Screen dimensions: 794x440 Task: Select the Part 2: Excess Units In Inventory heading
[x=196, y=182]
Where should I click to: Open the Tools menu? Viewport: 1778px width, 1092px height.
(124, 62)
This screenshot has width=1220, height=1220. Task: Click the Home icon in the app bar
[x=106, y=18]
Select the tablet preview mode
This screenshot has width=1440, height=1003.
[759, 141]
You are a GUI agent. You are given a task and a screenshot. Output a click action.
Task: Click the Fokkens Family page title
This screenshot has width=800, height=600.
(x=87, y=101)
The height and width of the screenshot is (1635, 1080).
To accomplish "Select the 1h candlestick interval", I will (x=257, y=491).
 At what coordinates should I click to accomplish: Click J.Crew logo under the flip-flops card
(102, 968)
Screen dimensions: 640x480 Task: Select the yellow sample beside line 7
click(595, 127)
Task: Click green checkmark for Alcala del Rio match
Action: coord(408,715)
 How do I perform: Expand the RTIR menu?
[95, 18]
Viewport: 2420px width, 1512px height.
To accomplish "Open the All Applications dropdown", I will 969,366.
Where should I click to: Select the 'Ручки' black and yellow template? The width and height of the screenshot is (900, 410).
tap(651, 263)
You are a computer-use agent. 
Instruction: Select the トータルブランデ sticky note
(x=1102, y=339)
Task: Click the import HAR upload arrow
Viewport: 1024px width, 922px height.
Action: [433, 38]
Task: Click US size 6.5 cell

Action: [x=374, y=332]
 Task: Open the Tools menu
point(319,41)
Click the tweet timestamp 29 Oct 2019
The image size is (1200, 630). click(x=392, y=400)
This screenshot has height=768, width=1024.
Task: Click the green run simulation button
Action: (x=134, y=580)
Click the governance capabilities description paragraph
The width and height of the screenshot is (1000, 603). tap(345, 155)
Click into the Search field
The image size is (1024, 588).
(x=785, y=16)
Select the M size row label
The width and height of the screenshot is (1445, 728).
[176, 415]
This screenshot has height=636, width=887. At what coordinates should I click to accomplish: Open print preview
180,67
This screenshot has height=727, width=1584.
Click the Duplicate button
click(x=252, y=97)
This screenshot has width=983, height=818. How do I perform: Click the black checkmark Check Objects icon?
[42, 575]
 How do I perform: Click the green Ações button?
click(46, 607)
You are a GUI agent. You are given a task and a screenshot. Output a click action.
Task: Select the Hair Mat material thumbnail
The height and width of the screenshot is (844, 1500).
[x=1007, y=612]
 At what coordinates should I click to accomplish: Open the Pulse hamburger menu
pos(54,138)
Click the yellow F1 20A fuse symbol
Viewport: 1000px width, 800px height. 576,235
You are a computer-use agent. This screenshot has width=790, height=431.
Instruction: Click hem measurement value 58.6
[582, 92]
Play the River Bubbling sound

* REQUEST: Convert the records into a two-column CSV with the header instruction,coordinates, one row per record and each value in its own quoted field with line breaks replaced by spaces. Begin at the start of the records and stop after the line that contains "[x=106, y=18]".

* REPLY:
instruction,coordinates
"Screen dimensions: 794x440 Task: Select the Part 2: Excess Units In Inventory heading","[x=196, y=182]"
"Where should I click to: Open the Tools menu? Viewport: 1778px width, 1092px height.","(124, 62)"
"This screenshot has width=1220, height=1220. Task: Click the Home icon in the app bar","[x=106, y=18]"